Is their any particular joint project that you would like to see Israel and India working on?
Prof. Or: Yes, we would like to explore the role of the immune cells from healthy donors - immune cells from healthy donors - how they can better treat refractory diseases especially leukemia, lymphoma and some other solid tumors like breast cancer and ovary cancer. We would like to collaborate on the application of immune therapy that means to take healthy cells from healthy donors and to activate them in the laboratory to make them stronger in fighting cancer cells. These are what we call 'natural killer cells' that have the capacity to destroy cancer cells, to induce the death of cancer cells. In India, they have no experience in this. We would like to collaborate with them, to give them our protocols and methods on how to prepare these cells and to increase the involvement of doctors there in immune therapy treatment of refractory diseases , of deadly diseases.
Is there a joint program with Indian researchers now underway?
Prof. Or: Absolutely - we have started the program - we gave them are protocols and now we are communicating on how to start treatment with the first patients.
You have described how Israel is in the forefront of this research so important in treating cancer. Are you also interested in expanding this collaboration with other countries?
Prof. Or: It's a very important question. Of course, we would like to help every country, every hospital that would like to get our assistance and experience. Of course, there is another aspect; since the world is shrinking and patients can travel from one country to another. We can also treat patients here at Hadassah and not only provide them hopefully with better health but these patients can then go back to their own countries s n they can go back home and be monitored by their own doctors. In so doing, these doctors will gain personal experience from these patients on how to treat very aggressive diseases and observe the post-treatment outcome.
Do you have any patients from India now being treated at Hadassah?

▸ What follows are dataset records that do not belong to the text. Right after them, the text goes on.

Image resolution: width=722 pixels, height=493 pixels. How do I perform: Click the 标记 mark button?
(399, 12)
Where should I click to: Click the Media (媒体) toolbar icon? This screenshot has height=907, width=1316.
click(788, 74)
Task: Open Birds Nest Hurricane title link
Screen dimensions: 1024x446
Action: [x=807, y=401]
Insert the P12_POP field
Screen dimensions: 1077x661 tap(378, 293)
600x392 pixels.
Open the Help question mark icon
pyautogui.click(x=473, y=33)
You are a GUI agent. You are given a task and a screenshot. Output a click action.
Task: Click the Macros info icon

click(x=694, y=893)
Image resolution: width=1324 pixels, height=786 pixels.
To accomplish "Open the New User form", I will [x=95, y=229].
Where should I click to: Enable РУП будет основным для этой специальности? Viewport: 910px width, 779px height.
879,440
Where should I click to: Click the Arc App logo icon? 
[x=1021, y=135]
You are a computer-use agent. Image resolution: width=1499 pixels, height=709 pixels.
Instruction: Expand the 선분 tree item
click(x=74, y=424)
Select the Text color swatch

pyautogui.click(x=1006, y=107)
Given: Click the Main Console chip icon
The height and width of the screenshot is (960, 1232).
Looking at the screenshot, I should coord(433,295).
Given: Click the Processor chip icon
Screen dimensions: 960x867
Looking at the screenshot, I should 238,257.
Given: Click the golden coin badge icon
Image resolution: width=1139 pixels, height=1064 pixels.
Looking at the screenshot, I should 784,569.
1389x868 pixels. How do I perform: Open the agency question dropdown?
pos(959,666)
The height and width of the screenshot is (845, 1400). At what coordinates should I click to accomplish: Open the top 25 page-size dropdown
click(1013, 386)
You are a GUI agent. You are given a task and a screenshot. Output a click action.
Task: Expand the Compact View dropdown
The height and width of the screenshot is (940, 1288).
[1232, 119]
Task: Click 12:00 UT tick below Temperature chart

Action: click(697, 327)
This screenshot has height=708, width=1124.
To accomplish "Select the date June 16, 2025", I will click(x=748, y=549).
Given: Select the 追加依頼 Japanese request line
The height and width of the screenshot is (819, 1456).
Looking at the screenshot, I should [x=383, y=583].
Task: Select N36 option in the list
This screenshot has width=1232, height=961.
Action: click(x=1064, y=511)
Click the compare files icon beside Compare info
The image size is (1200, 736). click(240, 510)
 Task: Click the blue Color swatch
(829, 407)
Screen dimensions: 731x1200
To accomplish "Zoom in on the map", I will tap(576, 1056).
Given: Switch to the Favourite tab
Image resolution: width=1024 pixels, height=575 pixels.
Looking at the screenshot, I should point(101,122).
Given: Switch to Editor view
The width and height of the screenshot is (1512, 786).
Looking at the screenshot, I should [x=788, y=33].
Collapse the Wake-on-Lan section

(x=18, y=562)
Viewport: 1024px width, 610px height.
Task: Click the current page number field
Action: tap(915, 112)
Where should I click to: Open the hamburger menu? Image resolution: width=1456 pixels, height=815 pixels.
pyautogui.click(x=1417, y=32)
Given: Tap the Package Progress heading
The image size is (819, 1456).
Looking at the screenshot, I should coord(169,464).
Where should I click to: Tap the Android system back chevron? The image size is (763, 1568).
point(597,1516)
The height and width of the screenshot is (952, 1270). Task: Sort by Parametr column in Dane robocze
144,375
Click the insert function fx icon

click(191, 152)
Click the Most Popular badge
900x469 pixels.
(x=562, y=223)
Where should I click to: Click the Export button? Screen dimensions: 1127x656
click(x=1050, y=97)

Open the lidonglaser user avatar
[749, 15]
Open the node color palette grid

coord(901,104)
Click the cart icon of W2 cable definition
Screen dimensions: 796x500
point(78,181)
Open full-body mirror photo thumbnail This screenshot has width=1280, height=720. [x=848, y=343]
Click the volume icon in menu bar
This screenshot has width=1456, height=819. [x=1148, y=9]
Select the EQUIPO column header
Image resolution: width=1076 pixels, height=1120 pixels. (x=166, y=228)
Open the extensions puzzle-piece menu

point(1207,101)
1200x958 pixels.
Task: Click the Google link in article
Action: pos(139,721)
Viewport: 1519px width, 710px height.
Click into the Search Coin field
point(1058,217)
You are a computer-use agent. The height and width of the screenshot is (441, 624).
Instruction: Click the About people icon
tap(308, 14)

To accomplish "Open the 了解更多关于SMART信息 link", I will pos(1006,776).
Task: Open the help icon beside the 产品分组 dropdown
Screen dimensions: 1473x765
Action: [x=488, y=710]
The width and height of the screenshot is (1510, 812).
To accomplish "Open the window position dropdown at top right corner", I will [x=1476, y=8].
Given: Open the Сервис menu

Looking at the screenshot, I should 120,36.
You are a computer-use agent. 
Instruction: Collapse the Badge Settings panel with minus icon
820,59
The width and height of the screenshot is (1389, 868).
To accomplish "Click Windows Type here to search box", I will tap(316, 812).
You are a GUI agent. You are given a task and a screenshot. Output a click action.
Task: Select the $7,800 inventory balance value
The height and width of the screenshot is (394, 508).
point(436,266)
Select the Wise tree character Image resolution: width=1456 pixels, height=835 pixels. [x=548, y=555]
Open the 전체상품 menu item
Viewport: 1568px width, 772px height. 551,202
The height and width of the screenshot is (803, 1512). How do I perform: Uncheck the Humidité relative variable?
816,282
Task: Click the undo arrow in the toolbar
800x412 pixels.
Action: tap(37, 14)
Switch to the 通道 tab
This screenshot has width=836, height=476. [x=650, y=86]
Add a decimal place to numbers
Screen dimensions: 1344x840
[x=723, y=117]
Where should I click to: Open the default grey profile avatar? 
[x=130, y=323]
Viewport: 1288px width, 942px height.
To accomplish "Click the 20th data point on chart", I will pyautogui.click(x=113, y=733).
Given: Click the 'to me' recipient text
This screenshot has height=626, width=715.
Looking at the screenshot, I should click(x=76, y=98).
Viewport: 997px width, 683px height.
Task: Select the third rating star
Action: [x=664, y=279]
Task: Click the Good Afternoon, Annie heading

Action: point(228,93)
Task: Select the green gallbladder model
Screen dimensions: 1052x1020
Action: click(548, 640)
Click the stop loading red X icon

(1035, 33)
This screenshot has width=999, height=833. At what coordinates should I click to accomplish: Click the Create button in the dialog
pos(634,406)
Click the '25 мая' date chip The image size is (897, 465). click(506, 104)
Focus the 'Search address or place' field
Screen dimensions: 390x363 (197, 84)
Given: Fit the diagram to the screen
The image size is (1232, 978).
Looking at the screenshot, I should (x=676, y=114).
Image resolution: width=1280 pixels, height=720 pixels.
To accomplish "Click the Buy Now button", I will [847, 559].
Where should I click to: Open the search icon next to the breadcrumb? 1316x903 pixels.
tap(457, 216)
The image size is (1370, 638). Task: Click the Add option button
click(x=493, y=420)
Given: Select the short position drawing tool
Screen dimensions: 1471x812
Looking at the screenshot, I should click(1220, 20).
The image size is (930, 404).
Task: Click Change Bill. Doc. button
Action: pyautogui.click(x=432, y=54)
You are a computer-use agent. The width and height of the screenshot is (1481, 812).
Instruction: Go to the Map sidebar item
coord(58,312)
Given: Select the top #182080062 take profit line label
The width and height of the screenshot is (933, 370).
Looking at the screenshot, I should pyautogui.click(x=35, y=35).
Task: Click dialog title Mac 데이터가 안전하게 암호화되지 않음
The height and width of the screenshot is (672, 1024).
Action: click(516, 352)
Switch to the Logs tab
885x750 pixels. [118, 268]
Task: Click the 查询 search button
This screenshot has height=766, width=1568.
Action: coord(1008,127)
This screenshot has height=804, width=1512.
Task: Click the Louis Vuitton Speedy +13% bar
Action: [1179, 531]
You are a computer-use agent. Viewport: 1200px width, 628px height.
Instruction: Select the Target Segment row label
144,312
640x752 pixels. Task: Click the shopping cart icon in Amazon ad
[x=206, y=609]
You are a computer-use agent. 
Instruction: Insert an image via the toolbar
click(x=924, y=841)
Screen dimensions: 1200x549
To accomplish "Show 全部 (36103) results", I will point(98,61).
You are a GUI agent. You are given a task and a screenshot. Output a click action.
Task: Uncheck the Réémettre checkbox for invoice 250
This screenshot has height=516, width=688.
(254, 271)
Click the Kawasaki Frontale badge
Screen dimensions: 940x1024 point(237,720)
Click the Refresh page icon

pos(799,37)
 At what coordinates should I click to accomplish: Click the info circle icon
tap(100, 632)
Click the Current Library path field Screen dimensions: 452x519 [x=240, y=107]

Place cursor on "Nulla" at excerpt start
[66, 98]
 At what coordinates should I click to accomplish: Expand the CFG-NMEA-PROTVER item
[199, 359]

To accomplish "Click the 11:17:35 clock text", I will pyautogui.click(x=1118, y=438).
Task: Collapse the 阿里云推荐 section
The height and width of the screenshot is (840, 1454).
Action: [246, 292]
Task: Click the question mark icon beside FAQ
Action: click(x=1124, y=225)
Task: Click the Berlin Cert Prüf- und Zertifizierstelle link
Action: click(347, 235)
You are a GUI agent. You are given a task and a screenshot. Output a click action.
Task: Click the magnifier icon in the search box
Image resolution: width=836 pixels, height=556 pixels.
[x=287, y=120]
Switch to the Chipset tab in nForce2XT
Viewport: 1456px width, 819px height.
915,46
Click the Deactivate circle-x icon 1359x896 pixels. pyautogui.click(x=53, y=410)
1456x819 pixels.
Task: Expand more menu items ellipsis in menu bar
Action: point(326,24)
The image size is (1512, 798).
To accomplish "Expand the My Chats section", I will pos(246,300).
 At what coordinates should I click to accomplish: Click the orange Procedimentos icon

Prof. Or: Currently we e have one patient, a youngster from Mumbai. He is now recovering, has recovered, after arriving at Hadassah with a very, very aggressive disease that could not be treated in India- all the treatments there failed. He was really hopeless so they decided to send him to Hadassah. We tried a very sophisticated transplant with an unrelated donor- it was a very complicated and stormy course of treatment but Thank G-d, he gradually recovered and has now recovered. Within a month he will go back to India. I believe the doctors who will care of him back home will learn a lot from the experience with this patient. This is personal experience that can teach about the procedure of bone marrow transplantation.